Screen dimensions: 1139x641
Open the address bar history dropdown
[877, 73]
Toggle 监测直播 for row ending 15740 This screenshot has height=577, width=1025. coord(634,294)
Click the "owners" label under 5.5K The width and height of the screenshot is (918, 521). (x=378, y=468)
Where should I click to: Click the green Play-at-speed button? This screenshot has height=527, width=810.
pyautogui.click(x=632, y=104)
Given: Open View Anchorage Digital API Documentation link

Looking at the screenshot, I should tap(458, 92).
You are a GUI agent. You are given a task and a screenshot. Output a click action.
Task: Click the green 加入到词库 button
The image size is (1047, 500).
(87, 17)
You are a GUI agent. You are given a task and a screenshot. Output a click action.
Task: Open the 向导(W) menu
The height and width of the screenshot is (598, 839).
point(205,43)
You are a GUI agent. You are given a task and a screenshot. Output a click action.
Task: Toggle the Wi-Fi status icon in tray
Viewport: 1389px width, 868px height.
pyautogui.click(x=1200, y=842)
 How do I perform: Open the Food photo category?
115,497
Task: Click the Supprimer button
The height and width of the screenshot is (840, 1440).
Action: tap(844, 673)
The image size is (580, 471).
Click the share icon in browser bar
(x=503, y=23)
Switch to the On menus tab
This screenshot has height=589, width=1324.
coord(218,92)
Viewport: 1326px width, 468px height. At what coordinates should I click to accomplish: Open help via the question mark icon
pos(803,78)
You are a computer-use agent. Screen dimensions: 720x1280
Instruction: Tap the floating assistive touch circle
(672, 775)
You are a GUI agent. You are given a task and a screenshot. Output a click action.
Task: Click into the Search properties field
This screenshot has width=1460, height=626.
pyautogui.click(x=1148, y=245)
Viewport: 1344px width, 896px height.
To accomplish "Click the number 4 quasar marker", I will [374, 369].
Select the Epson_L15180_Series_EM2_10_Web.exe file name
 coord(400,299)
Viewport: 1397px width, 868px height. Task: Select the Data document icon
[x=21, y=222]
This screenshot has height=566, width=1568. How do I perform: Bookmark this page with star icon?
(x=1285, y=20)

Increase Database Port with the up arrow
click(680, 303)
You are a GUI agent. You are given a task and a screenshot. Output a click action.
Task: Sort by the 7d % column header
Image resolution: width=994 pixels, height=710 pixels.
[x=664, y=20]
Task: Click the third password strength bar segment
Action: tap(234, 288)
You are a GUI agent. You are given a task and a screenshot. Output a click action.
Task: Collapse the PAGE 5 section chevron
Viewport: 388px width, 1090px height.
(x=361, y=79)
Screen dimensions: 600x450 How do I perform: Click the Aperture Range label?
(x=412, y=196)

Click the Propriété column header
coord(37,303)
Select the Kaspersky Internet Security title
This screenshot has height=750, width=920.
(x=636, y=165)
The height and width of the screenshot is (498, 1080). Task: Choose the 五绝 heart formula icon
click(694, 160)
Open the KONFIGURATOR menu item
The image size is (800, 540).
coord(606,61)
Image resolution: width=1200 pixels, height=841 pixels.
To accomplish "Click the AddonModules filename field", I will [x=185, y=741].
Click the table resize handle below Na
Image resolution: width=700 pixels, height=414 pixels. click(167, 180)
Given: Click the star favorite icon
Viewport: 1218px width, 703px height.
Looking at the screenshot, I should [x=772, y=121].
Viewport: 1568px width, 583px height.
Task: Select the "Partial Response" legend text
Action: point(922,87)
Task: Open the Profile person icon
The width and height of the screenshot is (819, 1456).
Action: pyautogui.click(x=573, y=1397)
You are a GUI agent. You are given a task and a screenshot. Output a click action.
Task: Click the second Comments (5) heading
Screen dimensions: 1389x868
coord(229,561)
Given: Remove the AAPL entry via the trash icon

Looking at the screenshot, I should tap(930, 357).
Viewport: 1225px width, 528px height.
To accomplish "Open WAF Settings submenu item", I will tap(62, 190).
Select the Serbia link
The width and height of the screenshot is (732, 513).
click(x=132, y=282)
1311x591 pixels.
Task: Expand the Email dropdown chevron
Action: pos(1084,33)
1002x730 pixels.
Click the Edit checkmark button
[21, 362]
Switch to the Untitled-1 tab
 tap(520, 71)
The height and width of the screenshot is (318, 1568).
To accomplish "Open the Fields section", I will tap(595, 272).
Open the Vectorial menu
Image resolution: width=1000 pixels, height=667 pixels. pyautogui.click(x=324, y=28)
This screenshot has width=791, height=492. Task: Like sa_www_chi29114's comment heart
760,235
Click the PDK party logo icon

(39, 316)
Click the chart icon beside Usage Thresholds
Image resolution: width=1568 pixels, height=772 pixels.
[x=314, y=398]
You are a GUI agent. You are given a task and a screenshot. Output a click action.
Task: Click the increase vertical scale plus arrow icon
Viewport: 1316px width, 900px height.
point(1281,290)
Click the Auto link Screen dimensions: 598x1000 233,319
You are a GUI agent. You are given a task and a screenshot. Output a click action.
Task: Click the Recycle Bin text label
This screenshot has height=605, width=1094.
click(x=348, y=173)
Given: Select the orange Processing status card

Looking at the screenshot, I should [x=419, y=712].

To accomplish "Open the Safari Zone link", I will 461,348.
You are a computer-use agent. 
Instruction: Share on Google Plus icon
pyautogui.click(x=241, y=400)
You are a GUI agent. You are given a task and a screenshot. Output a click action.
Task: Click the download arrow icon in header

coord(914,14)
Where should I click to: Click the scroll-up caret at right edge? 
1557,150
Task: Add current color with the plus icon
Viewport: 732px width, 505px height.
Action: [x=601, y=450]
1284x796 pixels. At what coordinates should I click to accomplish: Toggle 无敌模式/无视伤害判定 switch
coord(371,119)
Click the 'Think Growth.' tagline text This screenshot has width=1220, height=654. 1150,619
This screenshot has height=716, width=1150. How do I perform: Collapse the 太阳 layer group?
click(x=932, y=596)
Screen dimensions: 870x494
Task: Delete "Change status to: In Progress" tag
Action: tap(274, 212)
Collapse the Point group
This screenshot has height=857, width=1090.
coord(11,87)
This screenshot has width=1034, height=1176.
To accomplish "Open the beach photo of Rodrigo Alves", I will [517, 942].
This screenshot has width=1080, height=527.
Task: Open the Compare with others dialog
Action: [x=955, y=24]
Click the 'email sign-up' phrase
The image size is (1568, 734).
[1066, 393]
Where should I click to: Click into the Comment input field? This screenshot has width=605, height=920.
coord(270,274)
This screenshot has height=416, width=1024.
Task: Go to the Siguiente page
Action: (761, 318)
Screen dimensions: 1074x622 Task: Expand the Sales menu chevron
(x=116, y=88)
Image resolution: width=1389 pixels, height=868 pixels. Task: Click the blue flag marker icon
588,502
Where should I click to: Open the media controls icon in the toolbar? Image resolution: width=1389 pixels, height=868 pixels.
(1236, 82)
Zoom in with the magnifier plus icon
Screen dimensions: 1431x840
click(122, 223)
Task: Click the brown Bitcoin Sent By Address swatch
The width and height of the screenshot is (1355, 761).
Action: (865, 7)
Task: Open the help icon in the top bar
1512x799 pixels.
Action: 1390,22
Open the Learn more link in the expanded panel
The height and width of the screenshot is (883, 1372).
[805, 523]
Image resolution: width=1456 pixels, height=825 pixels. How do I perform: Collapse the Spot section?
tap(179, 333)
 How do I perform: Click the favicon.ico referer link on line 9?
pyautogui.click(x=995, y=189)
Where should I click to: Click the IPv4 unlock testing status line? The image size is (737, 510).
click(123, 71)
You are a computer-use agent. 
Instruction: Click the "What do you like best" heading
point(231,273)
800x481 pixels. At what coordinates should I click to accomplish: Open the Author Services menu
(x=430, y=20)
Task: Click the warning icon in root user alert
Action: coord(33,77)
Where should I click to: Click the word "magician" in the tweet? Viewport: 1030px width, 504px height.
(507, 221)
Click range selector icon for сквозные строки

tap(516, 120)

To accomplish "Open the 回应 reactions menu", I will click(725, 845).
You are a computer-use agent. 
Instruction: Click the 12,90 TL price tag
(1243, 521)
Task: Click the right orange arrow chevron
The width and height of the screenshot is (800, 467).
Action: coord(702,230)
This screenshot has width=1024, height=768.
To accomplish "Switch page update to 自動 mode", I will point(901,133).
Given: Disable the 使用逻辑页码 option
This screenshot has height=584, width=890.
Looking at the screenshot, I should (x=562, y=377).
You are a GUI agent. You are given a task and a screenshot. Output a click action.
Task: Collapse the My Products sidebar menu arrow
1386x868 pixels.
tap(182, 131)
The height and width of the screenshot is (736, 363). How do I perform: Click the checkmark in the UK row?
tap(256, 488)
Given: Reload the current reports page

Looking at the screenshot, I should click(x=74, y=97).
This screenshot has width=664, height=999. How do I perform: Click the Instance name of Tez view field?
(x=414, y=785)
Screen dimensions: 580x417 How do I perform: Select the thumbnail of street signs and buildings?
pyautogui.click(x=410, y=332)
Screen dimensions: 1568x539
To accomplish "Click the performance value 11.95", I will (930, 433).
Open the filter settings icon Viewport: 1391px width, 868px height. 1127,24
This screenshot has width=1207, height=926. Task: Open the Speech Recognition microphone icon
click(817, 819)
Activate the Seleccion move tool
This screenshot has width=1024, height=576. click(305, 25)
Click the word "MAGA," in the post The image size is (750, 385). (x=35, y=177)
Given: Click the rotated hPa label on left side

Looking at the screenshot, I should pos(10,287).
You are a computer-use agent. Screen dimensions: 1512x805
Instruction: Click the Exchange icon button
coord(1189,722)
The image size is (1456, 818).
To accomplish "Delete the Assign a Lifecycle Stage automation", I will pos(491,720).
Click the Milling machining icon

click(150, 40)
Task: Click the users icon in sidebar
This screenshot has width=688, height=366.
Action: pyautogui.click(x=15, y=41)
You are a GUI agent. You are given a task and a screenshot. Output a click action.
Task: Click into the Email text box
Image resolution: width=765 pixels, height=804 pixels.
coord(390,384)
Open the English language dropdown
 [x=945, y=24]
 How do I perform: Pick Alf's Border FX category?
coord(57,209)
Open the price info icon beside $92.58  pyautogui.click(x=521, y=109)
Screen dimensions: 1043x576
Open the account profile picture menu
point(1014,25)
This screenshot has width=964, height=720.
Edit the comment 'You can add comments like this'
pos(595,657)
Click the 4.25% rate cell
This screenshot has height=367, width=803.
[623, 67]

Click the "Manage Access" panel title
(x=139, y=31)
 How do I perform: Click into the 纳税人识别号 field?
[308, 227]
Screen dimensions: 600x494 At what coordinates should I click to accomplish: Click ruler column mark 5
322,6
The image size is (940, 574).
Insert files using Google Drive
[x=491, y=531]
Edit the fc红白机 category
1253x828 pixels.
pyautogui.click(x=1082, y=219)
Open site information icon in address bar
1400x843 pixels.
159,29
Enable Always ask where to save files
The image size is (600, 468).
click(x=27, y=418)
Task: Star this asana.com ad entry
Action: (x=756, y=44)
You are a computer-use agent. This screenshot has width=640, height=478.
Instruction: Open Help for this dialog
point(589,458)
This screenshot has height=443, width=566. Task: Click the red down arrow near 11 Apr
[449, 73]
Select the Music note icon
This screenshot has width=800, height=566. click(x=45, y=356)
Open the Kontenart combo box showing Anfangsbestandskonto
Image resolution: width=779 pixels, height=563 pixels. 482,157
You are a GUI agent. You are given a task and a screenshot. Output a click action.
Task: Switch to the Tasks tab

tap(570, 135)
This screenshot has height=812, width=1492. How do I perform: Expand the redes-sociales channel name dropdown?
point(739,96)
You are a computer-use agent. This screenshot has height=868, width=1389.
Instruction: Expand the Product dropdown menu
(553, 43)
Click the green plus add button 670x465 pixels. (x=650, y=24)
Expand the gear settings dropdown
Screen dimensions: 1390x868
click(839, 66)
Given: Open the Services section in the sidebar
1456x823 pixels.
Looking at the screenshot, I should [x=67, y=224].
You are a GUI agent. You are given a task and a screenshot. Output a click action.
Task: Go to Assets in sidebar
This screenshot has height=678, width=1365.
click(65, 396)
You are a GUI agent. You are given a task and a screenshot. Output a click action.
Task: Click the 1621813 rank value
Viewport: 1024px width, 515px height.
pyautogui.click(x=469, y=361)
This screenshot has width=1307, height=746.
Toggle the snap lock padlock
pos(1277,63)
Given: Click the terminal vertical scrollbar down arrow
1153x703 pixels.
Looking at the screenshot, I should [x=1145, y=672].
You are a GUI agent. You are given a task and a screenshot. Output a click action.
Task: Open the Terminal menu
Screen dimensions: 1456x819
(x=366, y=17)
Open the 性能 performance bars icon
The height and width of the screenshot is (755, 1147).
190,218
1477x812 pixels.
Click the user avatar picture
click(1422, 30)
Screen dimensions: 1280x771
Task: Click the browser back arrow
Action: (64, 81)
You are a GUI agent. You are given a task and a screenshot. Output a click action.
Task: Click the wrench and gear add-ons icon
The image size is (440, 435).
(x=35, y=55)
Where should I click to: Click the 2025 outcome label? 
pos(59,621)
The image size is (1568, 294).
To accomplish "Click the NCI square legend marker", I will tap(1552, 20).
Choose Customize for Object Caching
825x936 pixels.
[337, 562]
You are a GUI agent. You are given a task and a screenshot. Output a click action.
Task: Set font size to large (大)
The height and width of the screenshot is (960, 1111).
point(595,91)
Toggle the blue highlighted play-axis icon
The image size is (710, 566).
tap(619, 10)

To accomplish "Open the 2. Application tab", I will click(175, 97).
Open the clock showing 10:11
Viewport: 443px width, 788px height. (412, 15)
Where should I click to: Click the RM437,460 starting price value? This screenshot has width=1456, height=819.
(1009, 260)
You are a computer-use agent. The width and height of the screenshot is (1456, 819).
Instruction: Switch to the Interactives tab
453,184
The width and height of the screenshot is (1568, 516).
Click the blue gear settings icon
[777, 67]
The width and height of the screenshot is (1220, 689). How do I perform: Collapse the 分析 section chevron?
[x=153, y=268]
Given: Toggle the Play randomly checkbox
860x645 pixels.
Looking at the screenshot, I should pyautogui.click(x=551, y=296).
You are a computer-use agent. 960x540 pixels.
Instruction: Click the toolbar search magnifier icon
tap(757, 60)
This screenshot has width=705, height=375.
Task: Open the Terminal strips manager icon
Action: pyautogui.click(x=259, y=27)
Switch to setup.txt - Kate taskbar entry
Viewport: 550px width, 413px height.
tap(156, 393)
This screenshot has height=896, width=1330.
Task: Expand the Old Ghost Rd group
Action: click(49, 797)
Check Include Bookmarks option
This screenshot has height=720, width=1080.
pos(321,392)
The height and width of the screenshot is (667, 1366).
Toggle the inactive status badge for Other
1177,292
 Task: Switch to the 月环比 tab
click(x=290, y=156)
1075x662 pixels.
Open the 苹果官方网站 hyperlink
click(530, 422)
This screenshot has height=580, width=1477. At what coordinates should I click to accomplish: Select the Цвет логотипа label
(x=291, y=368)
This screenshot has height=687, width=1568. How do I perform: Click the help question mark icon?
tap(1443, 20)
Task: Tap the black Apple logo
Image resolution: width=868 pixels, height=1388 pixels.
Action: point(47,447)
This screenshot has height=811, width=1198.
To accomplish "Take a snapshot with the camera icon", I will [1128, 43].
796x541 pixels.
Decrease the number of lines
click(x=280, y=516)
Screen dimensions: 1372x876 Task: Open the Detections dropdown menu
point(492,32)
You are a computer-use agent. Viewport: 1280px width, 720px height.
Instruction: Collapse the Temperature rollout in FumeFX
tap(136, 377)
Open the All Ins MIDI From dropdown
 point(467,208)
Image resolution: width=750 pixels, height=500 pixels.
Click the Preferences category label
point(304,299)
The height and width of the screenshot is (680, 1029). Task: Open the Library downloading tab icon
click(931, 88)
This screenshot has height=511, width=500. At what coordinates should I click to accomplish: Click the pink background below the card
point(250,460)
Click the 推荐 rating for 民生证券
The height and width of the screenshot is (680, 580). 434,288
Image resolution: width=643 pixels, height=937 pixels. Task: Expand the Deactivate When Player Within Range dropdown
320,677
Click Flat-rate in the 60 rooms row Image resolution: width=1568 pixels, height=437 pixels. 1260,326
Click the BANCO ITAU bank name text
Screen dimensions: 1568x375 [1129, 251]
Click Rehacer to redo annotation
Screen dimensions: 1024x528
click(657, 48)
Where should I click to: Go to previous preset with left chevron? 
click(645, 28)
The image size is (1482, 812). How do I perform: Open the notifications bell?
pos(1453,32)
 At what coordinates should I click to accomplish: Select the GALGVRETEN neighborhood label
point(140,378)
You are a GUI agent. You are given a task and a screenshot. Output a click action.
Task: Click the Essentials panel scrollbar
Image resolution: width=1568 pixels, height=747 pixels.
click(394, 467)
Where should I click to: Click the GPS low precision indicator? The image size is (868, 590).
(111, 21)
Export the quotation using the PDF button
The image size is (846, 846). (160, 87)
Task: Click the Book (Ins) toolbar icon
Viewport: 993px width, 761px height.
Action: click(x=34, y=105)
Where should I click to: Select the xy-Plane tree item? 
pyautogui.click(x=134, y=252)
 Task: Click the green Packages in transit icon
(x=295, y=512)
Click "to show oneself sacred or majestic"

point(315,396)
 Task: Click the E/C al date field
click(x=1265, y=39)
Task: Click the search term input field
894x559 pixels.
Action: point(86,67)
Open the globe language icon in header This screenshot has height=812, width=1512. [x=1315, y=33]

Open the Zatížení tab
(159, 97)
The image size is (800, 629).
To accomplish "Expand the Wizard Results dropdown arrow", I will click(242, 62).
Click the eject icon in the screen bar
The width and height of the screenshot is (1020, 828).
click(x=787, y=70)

● ● ● ● ●

▶ [OBJECTIVE] Reproduce the lines from the line containing "Open the Kontenart" through the line containing "point(739,96)", including both of those lines, without any changes.

▶ [FINAL RESULT]
Open the Kontenart combo box showing Anfangsbestandskonto
Image resolution: width=779 pixels, height=563 pixels. 482,157
You are a GUI agent. You are given a task and a screenshot. Output a click action.
Task: Switch to the Tasks tab

tap(570, 135)
This screenshot has height=812, width=1492. How do I perform: Expand the redes-sociales channel name dropdown?
point(739,96)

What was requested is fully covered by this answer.